Mendel does the same process for combinations of 3 or more lists, too. Imagining a 6-dimensional graph is beyond the author's cognitive abilities, but in principle, it's the same.
Usage
Create a combiner class that knows how to score combinations of your items. Then provide lists of items, sorted in ascending value.
For example:
# Simple lists of numbers. Any combination of these
# can be scored by adding them together
list1 = (1..100).to_a
list2 = (1.0..100.0).to_a
class NumericCombiner
include Mendel::Combiner
# Scores a combination from the two lists by adding them
def score_combination(numbers)
numbers.reduce(0) { |sum, number| sum += number }
end
end
nc = NumericCombiner.new(list1, list2)
nc.take(50) # The 50 best combinations
Mendel will return two-item arrays of [combination, score]
.
A combination of items is, by default, an array with one item from each list. However, if you like, you may specify how to build combinations of your items.
defense_players = [{name: 'Jimmy', age: 10}, {name: 'Susan', age: 12}]
offense_players = [{name: 'Roger', age: 8}, {name: 'Carla', age: 14}]
class FoosballTeam
attr_accessor :players
def initialize(*players)
self.players = players
end
def average_age
players.reduce(0){ |total, player|
total += player.fetch(:age)
} / 2.0
end
end
class TeamBuilder
include Mendel::Combiner
def build_combination(players)
FoosballTeam.new(*players)
end
def score_combination(team)
team.average_age
end
end
pc = TeamBuilder.new(defense_players, offense_players)
pc.take(2) # The youngest teams
If you need to apply other criteria besides the score, use lazy enumeration and chain other calls:
pc.each.lazy.reject { |team, score| team.contains_siblings? }.take(50).to_a
Serialization and deserialization
Mendel::Combiner
provides the instance methods #dump
and #dump_json
and the class methods .load
and .load_json
. This allows you to pause enumeration, save the data, and resume enumerating some time later.
Caveats
- Single Enumeration. For memory's sake, Mendel does not keep combinations it has returned to you. Combinations are built and flushed as you enumerate, so if you enumerate twice, there will be no data the second time; you will have to build a new combiner. If you need to keep the combinations, it is up to you to do so.

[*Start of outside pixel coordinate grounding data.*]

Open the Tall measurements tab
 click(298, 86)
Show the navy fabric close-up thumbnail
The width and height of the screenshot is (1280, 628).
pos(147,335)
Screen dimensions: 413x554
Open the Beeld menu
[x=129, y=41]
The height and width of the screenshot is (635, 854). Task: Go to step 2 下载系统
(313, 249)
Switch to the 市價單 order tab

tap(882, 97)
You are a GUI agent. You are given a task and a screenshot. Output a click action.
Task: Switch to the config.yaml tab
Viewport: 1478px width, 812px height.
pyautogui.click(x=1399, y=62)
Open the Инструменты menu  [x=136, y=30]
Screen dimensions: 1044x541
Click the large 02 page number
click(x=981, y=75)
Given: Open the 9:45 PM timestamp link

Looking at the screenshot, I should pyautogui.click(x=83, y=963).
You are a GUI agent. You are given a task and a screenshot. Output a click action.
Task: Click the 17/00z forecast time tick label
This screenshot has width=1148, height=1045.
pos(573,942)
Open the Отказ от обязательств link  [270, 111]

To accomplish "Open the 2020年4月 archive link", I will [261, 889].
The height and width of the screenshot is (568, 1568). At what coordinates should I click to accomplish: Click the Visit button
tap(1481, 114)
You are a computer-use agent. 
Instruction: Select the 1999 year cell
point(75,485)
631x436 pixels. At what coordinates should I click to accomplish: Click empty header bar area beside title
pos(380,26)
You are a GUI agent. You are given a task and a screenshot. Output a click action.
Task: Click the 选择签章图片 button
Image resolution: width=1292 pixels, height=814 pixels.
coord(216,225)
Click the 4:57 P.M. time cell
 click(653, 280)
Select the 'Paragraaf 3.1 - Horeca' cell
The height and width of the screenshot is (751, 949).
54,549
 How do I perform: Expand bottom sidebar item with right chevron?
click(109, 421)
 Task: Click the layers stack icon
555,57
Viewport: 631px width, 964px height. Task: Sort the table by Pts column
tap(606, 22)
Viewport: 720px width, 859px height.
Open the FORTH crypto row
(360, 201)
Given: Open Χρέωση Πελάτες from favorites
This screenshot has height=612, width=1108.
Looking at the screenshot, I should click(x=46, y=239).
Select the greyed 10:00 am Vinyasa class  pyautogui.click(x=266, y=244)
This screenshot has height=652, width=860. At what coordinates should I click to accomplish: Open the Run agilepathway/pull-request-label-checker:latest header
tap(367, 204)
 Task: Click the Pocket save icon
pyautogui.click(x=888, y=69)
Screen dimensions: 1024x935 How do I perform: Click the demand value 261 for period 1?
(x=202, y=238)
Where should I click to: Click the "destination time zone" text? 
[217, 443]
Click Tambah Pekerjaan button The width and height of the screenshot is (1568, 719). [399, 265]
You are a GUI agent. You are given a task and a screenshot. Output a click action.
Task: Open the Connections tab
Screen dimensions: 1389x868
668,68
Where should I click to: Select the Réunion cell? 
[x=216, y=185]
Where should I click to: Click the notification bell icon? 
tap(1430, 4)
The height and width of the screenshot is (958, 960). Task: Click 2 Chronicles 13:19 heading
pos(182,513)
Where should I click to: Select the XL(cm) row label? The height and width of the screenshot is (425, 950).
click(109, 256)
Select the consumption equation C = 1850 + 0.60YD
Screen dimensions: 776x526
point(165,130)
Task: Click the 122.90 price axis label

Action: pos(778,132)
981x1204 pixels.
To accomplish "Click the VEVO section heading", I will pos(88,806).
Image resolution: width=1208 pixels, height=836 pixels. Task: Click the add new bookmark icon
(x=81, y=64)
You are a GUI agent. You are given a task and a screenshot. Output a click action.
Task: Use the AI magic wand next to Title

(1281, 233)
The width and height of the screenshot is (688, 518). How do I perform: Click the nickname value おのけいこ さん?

- Memory. Producing ALL combinations of your lists in inherently expensive. Mendel shines at producing the N best. It will allow you to enumerate all of the combinations, but the more there are, the more memory it will need to queue them up. If you want the top 10,000 combinations, you'll probably be fine. If you want the top 10 billion, I hope you have lots of RAM.
Installation
gem install mendel
Or in Bundler:
gem 'mendel'
Naming
Mendel is named for Gregor Mendel, "the father of modern genetics", a scientist and monk who discovered patterns of inheritance while breeding pea plants. The Mendel gem helps you breed the best possible hybrids of your data.